Screen grounding examples

_ _ _ _

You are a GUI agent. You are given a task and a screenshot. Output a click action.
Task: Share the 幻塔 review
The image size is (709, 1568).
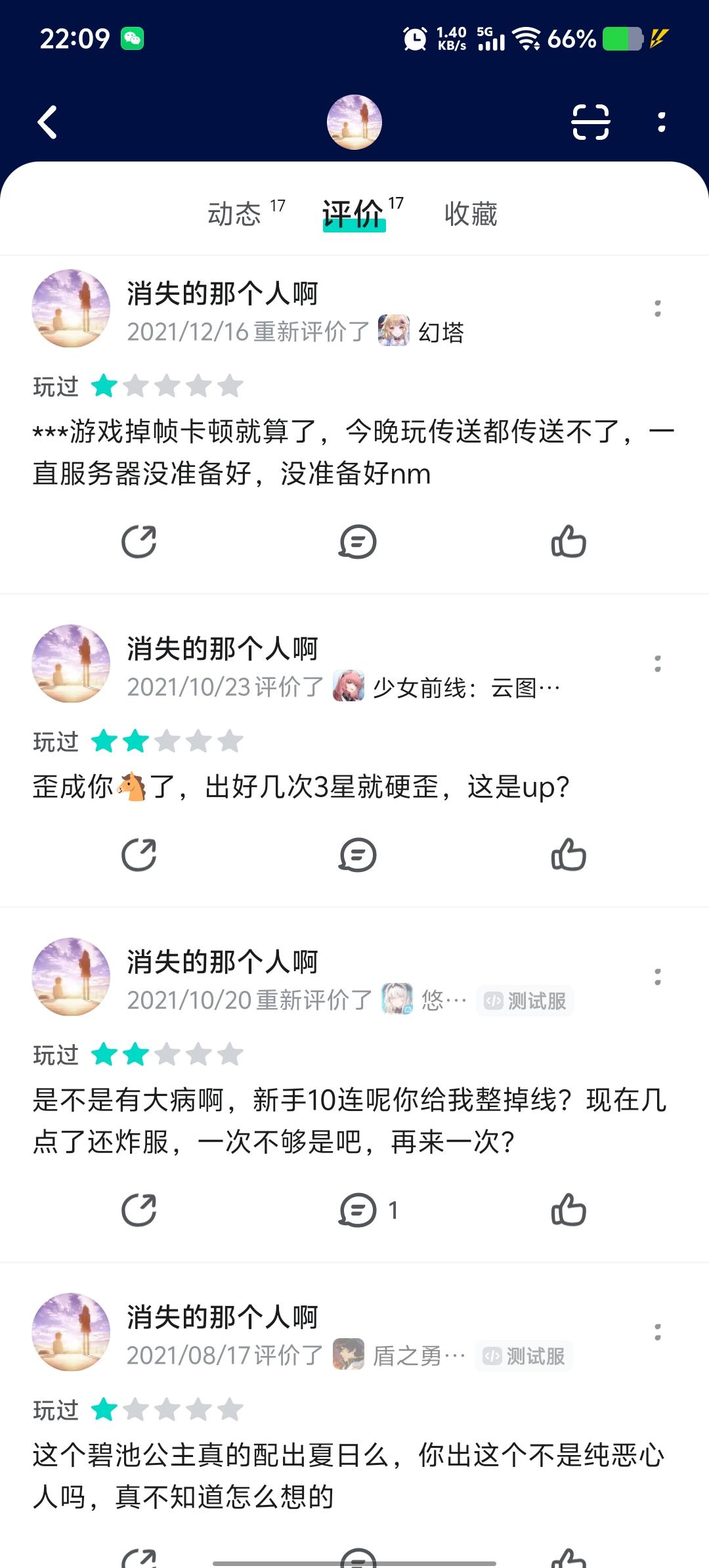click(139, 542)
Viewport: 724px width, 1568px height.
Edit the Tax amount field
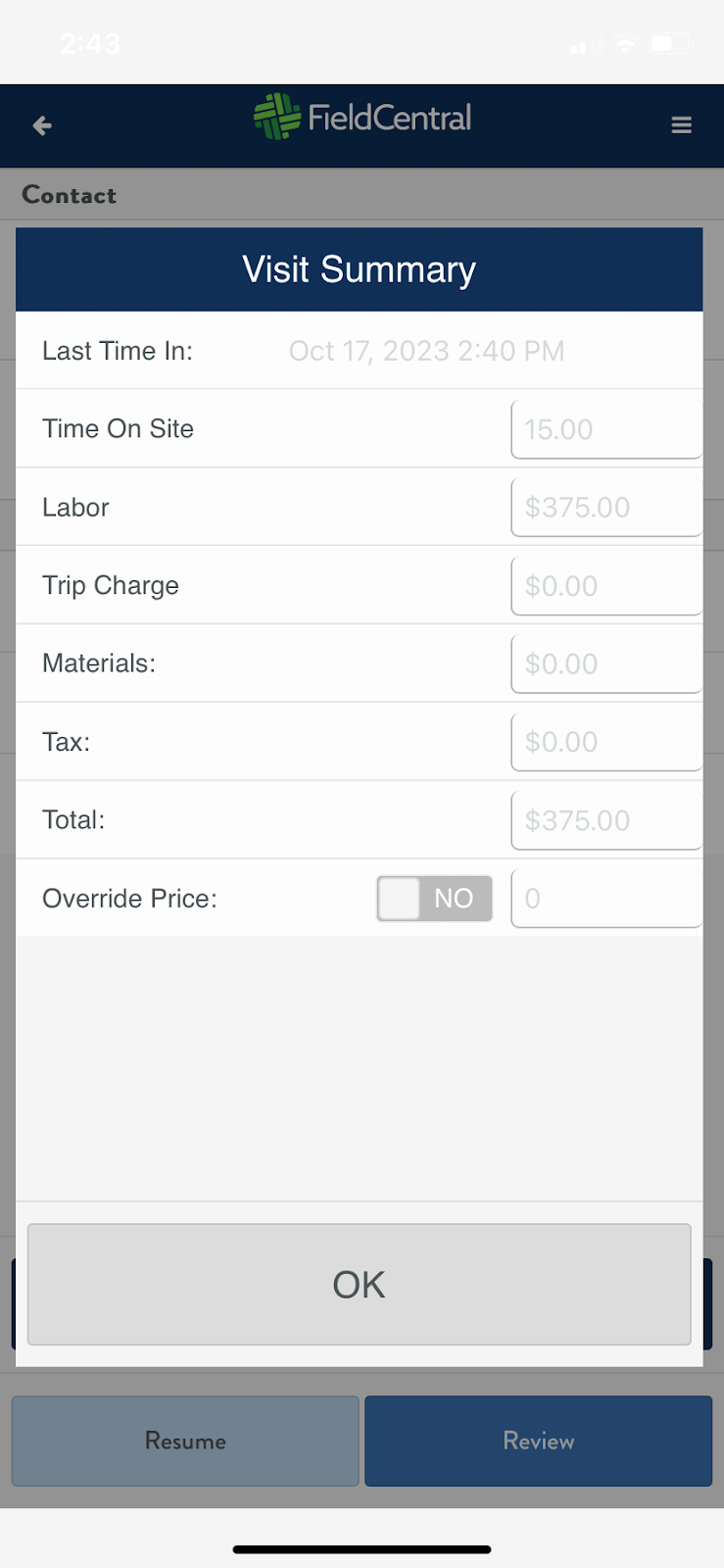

_ _ _ _

§ **Problem**
Render every line of the rows above as a numbered list, skipping any blank lines and omitting the pictures.

§ **Exercise response**
1. You are a GUI agent. You are given a task and a screenshot. Output a click action.
2. Task: Share the 幻塔 review
3. The image size is (709, 1568).
4. click(139, 542)
5. Viewport: 724px width, 1568px height.
6. Edit the Tax amount field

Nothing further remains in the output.